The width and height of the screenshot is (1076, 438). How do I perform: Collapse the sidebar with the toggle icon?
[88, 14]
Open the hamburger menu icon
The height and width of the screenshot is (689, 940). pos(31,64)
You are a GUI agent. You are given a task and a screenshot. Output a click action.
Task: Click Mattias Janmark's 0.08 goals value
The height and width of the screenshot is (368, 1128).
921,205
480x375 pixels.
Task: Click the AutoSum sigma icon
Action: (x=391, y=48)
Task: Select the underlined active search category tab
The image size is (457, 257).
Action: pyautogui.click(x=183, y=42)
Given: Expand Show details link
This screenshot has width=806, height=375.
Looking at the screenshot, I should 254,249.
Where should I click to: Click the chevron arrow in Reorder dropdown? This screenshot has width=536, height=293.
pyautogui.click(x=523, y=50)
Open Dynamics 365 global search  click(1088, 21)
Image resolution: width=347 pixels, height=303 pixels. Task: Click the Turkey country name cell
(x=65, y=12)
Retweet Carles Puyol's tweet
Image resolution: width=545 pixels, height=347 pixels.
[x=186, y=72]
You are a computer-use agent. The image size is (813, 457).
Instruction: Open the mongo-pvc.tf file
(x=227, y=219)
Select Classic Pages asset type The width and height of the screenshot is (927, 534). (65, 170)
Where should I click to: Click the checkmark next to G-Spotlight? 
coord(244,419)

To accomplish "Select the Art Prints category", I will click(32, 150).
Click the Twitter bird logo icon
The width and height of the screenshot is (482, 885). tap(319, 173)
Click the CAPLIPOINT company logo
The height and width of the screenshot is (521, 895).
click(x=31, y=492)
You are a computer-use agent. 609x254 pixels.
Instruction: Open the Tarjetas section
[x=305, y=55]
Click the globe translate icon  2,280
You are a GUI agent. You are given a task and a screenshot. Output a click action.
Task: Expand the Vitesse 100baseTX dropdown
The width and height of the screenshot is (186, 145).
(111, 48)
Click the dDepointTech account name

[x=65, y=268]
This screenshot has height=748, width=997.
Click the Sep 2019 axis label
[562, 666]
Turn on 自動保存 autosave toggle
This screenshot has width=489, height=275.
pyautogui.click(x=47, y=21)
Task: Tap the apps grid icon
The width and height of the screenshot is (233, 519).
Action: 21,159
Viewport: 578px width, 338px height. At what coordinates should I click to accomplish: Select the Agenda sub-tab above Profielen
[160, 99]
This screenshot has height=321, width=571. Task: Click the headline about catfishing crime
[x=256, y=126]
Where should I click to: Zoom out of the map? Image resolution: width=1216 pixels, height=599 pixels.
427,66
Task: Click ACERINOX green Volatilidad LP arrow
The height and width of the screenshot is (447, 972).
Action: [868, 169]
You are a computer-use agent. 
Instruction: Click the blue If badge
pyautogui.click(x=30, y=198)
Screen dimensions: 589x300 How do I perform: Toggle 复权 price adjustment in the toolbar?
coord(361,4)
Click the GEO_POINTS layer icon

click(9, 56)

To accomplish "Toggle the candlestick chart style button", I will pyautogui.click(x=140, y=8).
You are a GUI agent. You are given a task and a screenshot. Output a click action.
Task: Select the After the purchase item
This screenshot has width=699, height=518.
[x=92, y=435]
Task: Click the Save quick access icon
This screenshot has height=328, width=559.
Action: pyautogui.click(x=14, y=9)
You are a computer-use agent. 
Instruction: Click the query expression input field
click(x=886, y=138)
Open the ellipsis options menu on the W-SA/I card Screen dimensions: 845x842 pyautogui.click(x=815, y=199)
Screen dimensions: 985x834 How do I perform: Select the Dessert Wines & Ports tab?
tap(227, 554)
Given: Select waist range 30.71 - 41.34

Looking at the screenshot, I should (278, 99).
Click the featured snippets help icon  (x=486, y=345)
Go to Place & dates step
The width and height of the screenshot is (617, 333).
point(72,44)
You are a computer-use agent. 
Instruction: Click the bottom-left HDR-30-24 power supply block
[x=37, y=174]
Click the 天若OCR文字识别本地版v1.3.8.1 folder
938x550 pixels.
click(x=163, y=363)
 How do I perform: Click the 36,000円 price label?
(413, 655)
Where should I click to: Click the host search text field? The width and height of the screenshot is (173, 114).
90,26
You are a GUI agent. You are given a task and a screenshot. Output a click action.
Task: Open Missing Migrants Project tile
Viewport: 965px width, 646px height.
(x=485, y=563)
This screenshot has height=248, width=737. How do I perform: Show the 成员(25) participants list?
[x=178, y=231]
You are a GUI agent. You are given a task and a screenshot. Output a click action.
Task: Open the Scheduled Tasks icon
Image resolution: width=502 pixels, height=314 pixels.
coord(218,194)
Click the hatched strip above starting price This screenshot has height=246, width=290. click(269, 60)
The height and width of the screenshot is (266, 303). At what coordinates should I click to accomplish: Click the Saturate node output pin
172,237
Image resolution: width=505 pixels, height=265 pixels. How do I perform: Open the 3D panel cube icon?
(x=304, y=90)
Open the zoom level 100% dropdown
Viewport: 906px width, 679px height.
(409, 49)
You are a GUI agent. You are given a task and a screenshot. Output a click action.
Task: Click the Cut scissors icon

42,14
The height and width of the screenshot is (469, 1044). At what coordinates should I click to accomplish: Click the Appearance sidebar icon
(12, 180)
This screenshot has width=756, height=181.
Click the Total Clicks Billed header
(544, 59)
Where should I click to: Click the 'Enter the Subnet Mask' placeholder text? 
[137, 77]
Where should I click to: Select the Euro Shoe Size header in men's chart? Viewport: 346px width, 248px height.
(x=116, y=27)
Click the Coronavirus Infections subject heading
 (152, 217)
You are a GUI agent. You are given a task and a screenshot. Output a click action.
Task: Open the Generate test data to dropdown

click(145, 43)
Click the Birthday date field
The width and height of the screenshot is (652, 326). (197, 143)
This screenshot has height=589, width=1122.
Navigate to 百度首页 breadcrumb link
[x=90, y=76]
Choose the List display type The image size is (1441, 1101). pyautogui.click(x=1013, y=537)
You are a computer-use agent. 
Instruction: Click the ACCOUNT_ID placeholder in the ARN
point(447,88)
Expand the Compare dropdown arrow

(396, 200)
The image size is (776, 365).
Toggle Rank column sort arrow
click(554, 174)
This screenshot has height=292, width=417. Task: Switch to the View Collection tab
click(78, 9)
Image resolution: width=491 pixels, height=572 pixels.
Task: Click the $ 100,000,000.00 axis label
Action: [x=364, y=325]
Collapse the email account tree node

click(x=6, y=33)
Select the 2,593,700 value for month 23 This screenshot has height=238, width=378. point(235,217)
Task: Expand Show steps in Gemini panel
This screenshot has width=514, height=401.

-----

Problem: Please give back every line of the listing exactly as it stands.

Expected answer:
The width and height of the screenshot is (1076, 438). How do I perform: Collapse the sidebar with the toggle icon?
[88, 14]
Open the hamburger menu icon
The height and width of the screenshot is (689, 940). pos(31,64)
You are a GUI agent. You are given a task and a screenshot. Output a click action.
Task: Click Mattias Janmark's 0.08 goals value
The height and width of the screenshot is (368, 1128).
921,205
480x375 pixels.
Task: Click the AutoSum sigma icon
Action: (x=391, y=48)
Task: Select the underlined active search category tab
The image size is (457, 257).
Action: pyautogui.click(x=183, y=42)
Given: Expand Show details link
This screenshot has width=806, height=375.
Looking at the screenshot, I should 254,249.
Where should I click to: Click the chevron arrow in Reorder dropdown? This screenshot has width=536, height=293.
pyautogui.click(x=523, y=50)
Open Dynamics 365 global search  click(1088, 21)
Image resolution: width=347 pixels, height=303 pixels. Task: Click the Turkey country name cell
(x=65, y=12)
Retweet Carles Puyol's tweet
Image resolution: width=545 pixels, height=347 pixels.
[x=186, y=72]
You are a computer-use agent. The image size is (813, 457).
Instruction: Open the mongo-pvc.tf file
(x=227, y=219)
Select Classic Pages asset type The width and height of the screenshot is (927, 534). (65, 170)
Where should I click to: Click the checkmark next to G-Spotlight? 
coord(244,419)

To accomplish "Select the Art Prints category", I will click(32, 150).
Click the Twitter bird logo icon
The width and height of the screenshot is (482, 885). tap(319, 173)
Click the CAPLIPOINT company logo
The height and width of the screenshot is (521, 895).
click(x=31, y=492)
You are a computer-use agent. 609x254 pixels.
Instruction: Open the Tarjetas section
[x=305, y=55]
Click the globe translate icon  2,280
You are a GUI agent. You are given a task and a screenshot. Output a click action.
Task: Expand the Vitesse 100baseTX dropdown
The width and height of the screenshot is (186, 145).
(111, 48)
Click the dDepointTech account name

[x=65, y=268]
This screenshot has height=748, width=997.
Click the Sep 2019 axis label
[562, 666]
Turn on 自動保存 autosave toggle
This screenshot has width=489, height=275.
pyautogui.click(x=47, y=21)
Task: Tap the apps grid icon
The width and height of the screenshot is (233, 519).
Action: 21,159
Viewport: 578px width, 338px height. At what coordinates should I click to accomplish: Select the Agenda sub-tab above Profielen
[160, 99]
This screenshot has height=321, width=571. Task: Click the headline about catfishing crime
[x=256, y=126]
Where should I click to: Zoom out of the map? Image resolution: width=1216 pixels, height=599 pixels.
427,66
Task: Click ACERINOX green Volatilidad LP arrow
The height and width of the screenshot is (447, 972).
Action: [868, 169]
You are a computer-use agent. 
Instruction: Click the blue If badge
pyautogui.click(x=30, y=198)
Screen dimensions: 589x300 How do I perform: Toggle 复权 price adjustment in the toolbar?
coord(361,4)
Click the GEO_POINTS layer icon

click(9, 56)

To accomplish "Toggle the candlestick chart style button", I will pyautogui.click(x=140, y=8).
You are a GUI agent. You are given a task and a screenshot. Output a click action.
Task: Select the After the purchase item
This screenshot has width=699, height=518.
[x=92, y=435]
Task: Click the Save quick access icon
This screenshot has height=328, width=559.
Action: pyautogui.click(x=14, y=9)
You are a computer-use agent. 
Instruction: Click the query expression input field
click(x=886, y=138)
Open the ellipsis options menu on the W-SA/I card Screen dimensions: 845x842 pyautogui.click(x=815, y=199)
Screen dimensions: 985x834 How do I perform: Select the Dessert Wines & Ports tab?
tap(227, 554)
Given: Select waist range 30.71 - 41.34

Looking at the screenshot, I should (278, 99).
Click the featured snippets help icon  (x=486, y=345)
Go to Place & dates step
The width and height of the screenshot is (617, 333).
point(72,44)
You are a computer-use agent. 
Instruction: Click the bottom-left HDR-30-24 power supply block
[x=37, y=174]
Click the 天若OCR文字识别本地版v1.3.8.1 folder
938x550 pixels.
click(x=163, y=363)
 How do I perform: Click the 36,000円 price label?
(413, 655)
Where should I click to: Click the host search text field? The width and height of the screenshot is (173, 114).
90,26
You are a GUI agent. You are given a task and a screenshot. Output a click action.
Task: Open Missing Migrants Project tile
Viewport: 965px width, 646px height.
(x=485, y=563)
This screenshot has height=248, width=737. How do I perform: Show the 成员(25) participants list?
[x=178, y=231]
You are a GUI agent. You are given a task and a screenshot. Output a click action.
Task: Open the Scheduled Tasks icon
Image resolution: width=502 pixels, height=314 pixels.
coord(218,194)
Click the hatched strip above starting price This screenshot has height=246, width=290. click(269, 60)
The height and width of the screenshot is (266, 303). At what coordinates should I click to accomplish: Click the Saturate node output pin
172,237
Image resolution: width=505 pixels, height=265 pixels. How do I perform: Open the 3D panel cube icon?
(x=304, y=90)
Open the zoom level 100% dropdown
Viewport: 906px width, 679px height.
(409, 49)
You are a GUI agent. You are given a task and a screenshot. Output a click action.
Task: Click the Cut scissors icon

42,14
The height and width of the screenshot is (469, 1044). At what coordinates should I click to accomplish: Click the Appearance sidebar icon
(12, 180)
This screenshot has width=756, height=181.
Click the Total Clicks Billed header
(544, 59)
Where should I click to: Click the 'Enter the Subnet Mask' placeholder text? 
[137, 77]
Where should I click to: Select the Euro Shoe Size header in men's chart? Viewport: 346px width, 248px height.
(x=116, y=27)
Click the Coronavirus Infections subject heading
 (152, 217)
You are a GUI agent. You are given a task and a screenshot. Output a click action.
Task: Open the Generate test data to dropdown

click(145, 43)
Click the Birthday date field
The width and height of the screenshot is (652, 326). (197, 143)
This screenshot has height=589, width=1122.
Navigate to 百度首页 breadcrumb link
[x=90, y=76]
Choose the List display type The image size is (1441, 1101). pyautogui.click(x=1013, y=537)
You are a computer-use agent. 
Instruction: Click the ACCOUNT_ID placeholder in the ARN
point(447,88)
Expand the Compare dropdown arrow

(396, 200)
The image size is (776, 365).
Toggle Rank column sort arrow
click(554, 174)
This screenshot has height=292, width=417. Task: Switch to the View Collection tab
click(78, 9)
Image resolution: width=491 pixels, height=572 pixels.
Task: Click the $ 100,000,000.00 axis label
Action: [x=364, y=325]
Collapse the email account tree node

click(x=6, y=33)
Select the 2,593,700 value for month 23 This screenshot has height=238, width=378. point(235,217)
Task: Expand Show steps in Gemini panel
This screenshot has width=514, height=401.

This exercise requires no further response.